When the Call Comes Last Minute, We Answer It
Sam and I got an emergency referral call a an hour before showtime this saturday night — the engineers fell through, the band needed someone, and we said yes before we even knew what we were walking into. In 20 minutes we were there.
We pulled up to a venue we'd never seen, never heard of. No advance. No input list. No idea what shape the system was in.
What we found wasn't pretty. Broken channels on the snake. The input patch was wrong. The outputs were mislabeled. Nothing was going where it was supposed to go — and we had 30 minutes.
No time to complain. Sam took one end, I took the other. We traced signal, re-patched inputs, sorted the outputs, and built a picture of the system in real time with whatever gear was available. Line check. Soundcheck. Band on stage. Under 30 minutes from the moment we walked in.
Then I got my favorite moment of the night.

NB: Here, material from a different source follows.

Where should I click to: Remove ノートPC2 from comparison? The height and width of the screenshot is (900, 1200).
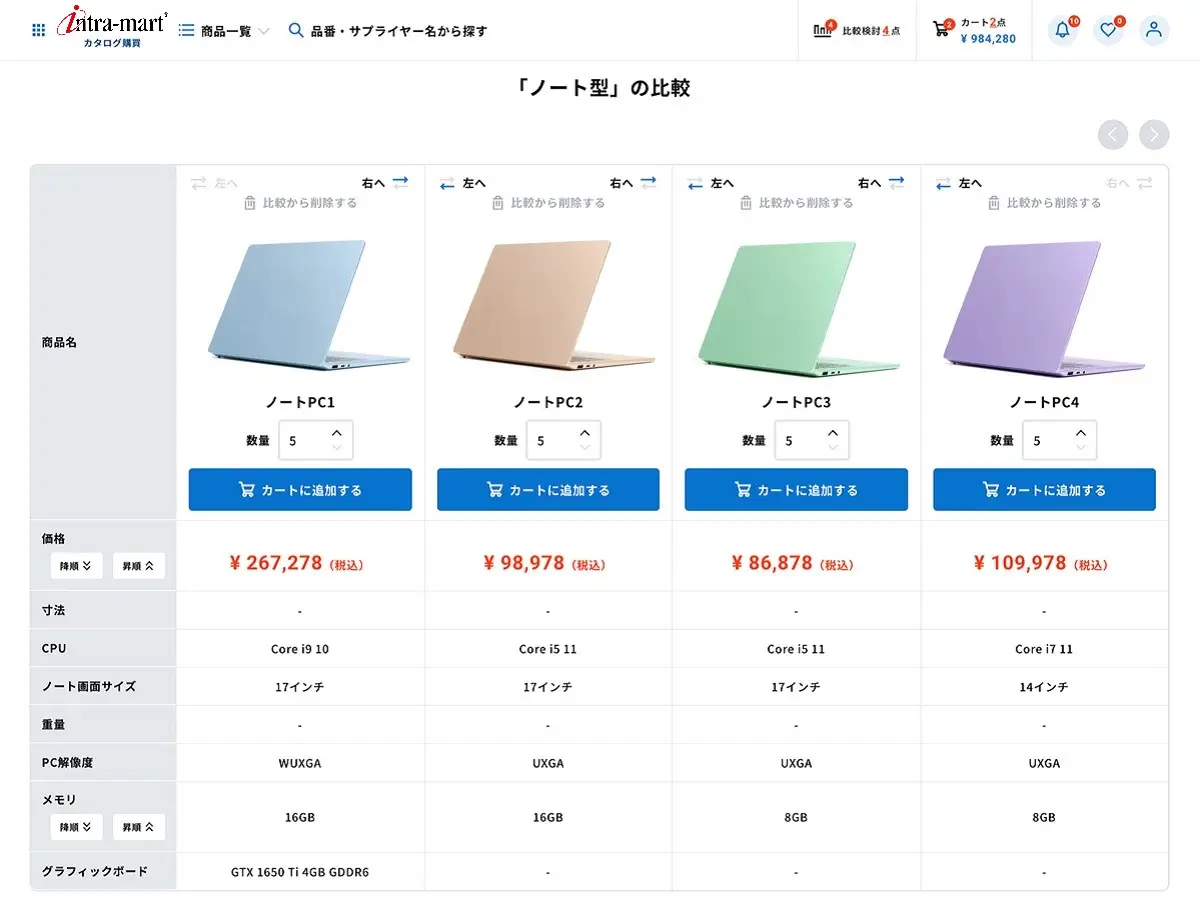[549, 203]
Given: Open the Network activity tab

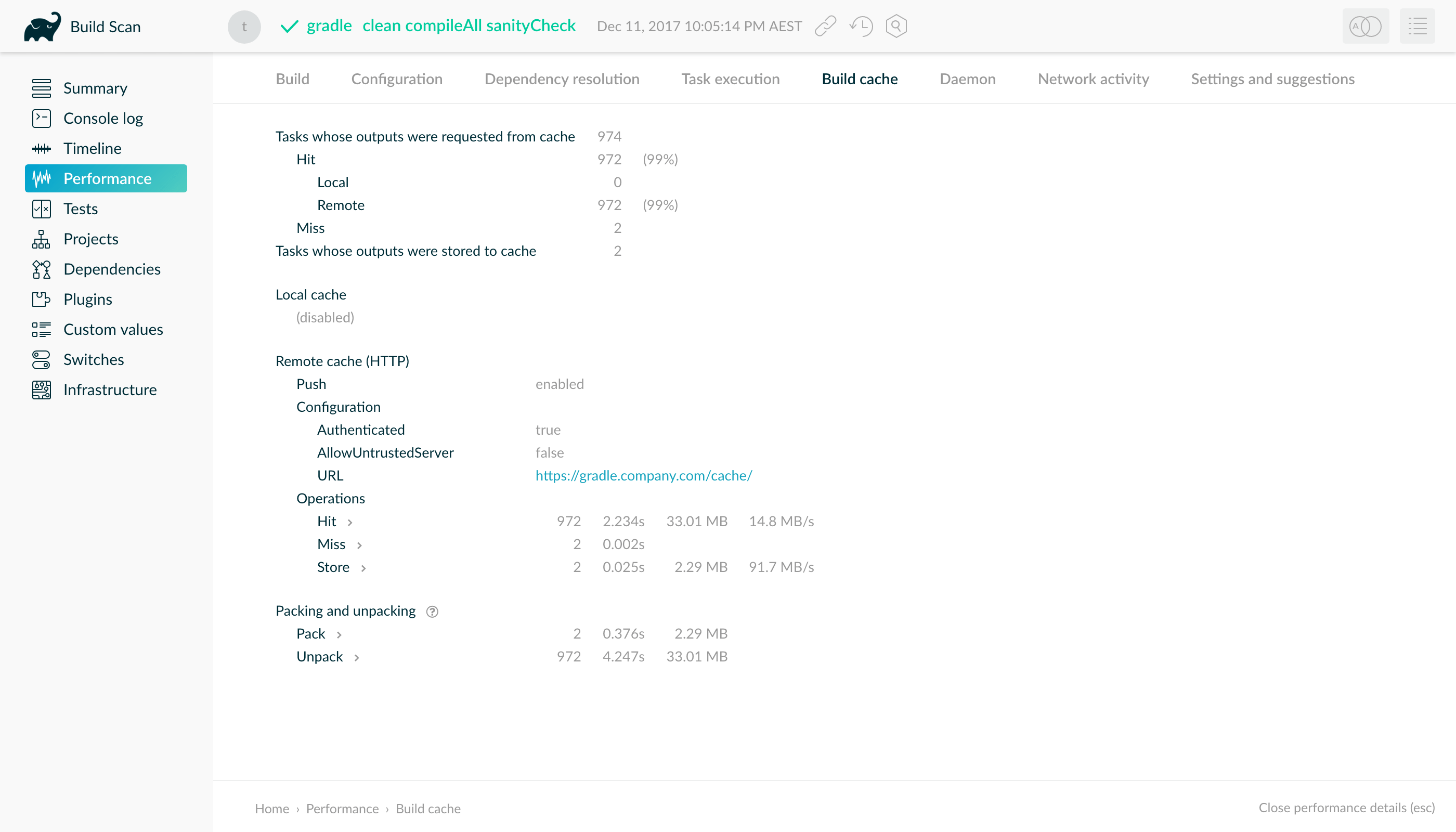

We'd just got In-A-Fect's sound dialed in. I took a breath, turned around, and looked out at the room. The crowd was dancing. Fully into it. And I knew we had done our job.
Nobody out there knew about the broken snake or the 30-minute sprint. They just knew the music sounded good. That's exactly how it should be.
Live audio isn't always a clean advance and a perfect system. Sometimes it's a last-minute call and a venue you've never seen. The question is whether you can handle it.
We can even if it's 30 minutes before show start.